Allá por 1990 una desconocida banda de thrash metal procedente de Ottawa publicaba su segundo trabajo, después varios años de pugna por salir de la irrelevancia musical y de un magnífico disco debut (‘Alice In Hell’, 1989). Ya en este segundo disco apreciamos la inestabilidad en la formación que caracterizaría toda la trayectoria de la banda liderada por el guitarrista Jeff Waters, con la salida del vocalista Randy Rampage y la entrada de Coburn Pharr, que a su vez tampoco participaría en la grabación del tercer álbum de la banda.

‘Never, Neverland’ sigue los mismos parámetros que el anterior ‘Alice In Hell’, pero quizá con un estilo más asentado, más maduro, más profesional. Las cualidades de Waters, tanto a la hora de componer como de ejecutar, evidencian el crecimiento de una banda con mucho futuro por delante. No es de extrañar que, dado el éxito comercial de ‘Never, Neverland’, el grupo se embarcara en una mastodóntica gira mundial en la que teloneó a bandas de la talla de Judas Priest.
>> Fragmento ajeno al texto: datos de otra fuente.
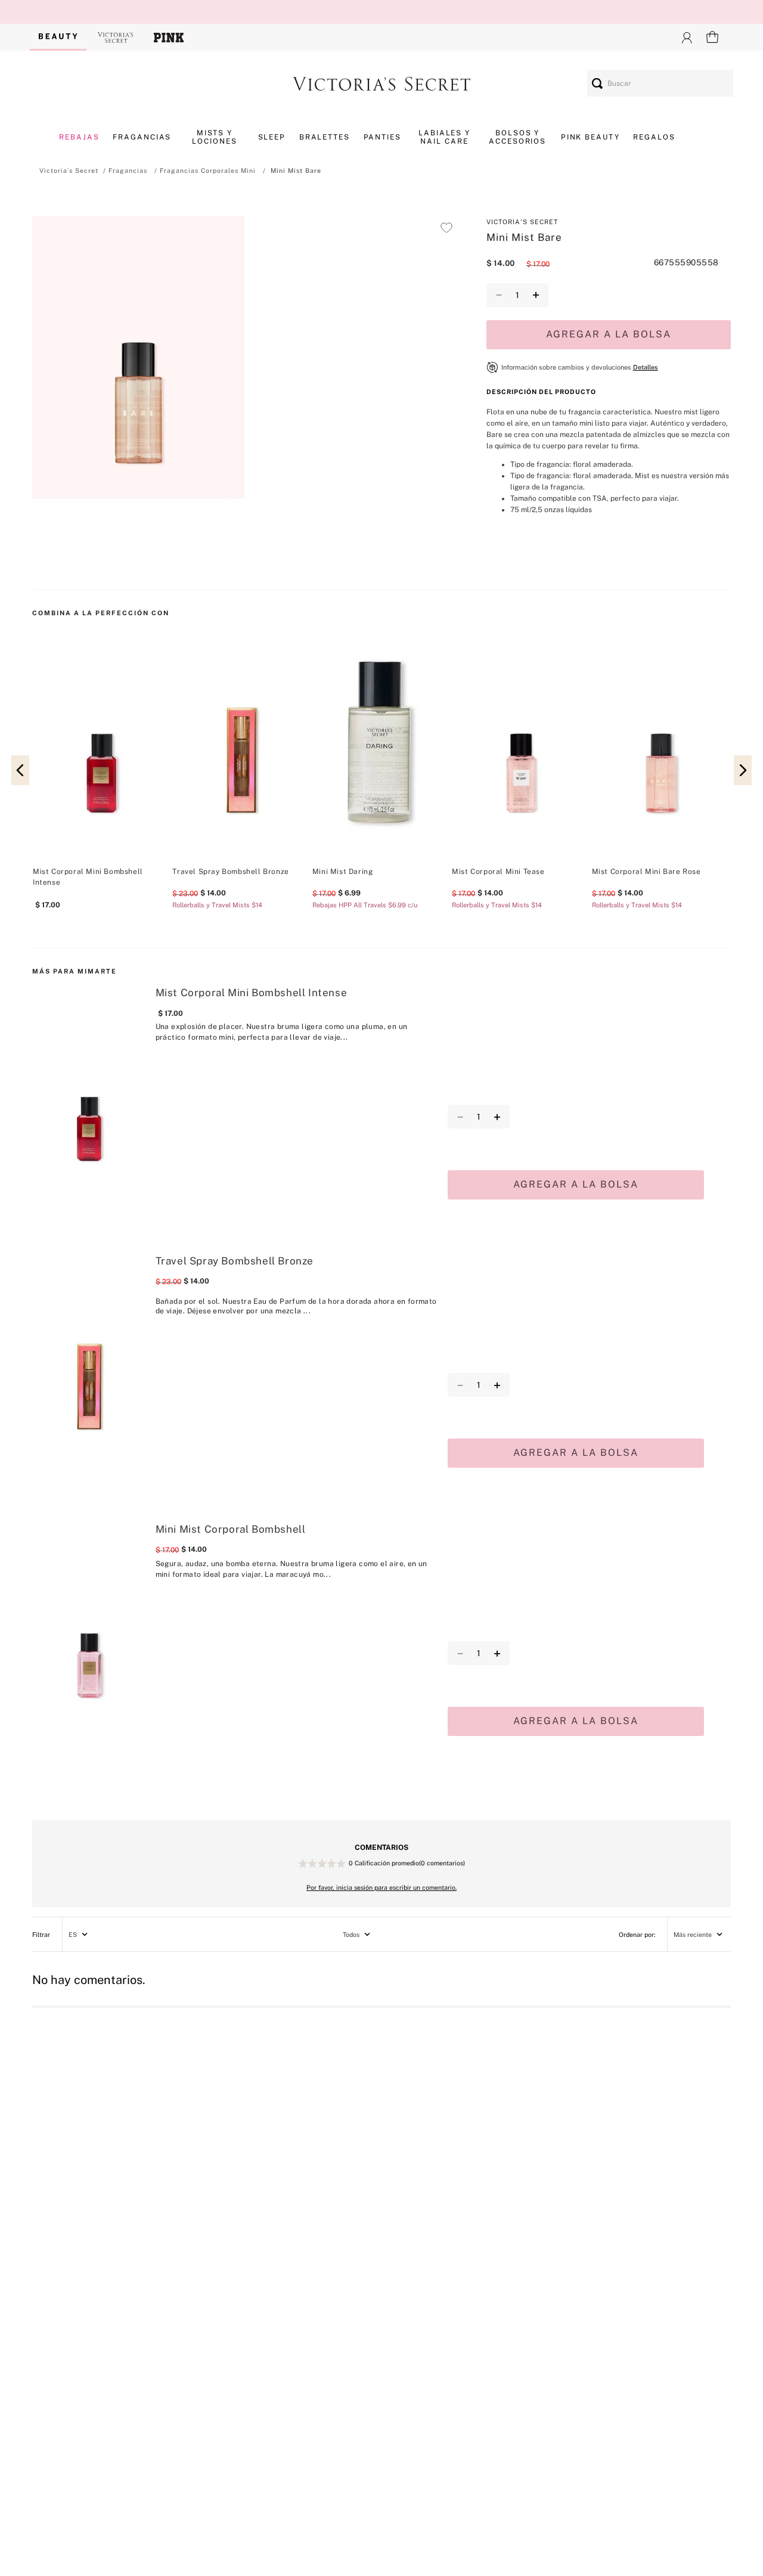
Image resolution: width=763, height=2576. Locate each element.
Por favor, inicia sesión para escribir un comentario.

El primer corte del disco ya es todo un anticipo de lo que va a venir. “The Fun Palace” es un trallazo de maestría, con una línea de bajo al más puro estilo Steve Harris y un solo de los que destrozan las cervicales de quien lo escucha. Más adelante, en el tercer corte del disco, “Sixies And Sevens” empieza con un arpegio de bajo un tanto psicodélico que nos conduce a un riff demoledor y ultratécnico y a unos cambios propios tan sólo de alguien con recursos compositivos ilimitados. Y para completar la tríada magistral de este magistral compacto, “Never, neverland” el quinto tema de este monumento metálico, que, junto con la ya mencionada “The Fun Palace” aún aguanta incólume en los set lists actuales de la banda. Este tema empieza de forma muy pausada, pero a estas alturas del partido ya sabemos que podemos esperar casi cualquier cosa de Waters y compañía. Una melódica estrofa con voces y guitarras limpias de ensueño nos transporta a un puente que nos induce a dudar de la realidad y a una estrofa central furiosa thrashmetalera.

Si bien este ‘Never, Neverland’ es ya de por sí un disco enorme, no sólo lo es por haber afianzado la carrera de su autor, sino que además logró dar un aire nuevo a una escena thrash que pronto comenzaría su mutación del final del milenio.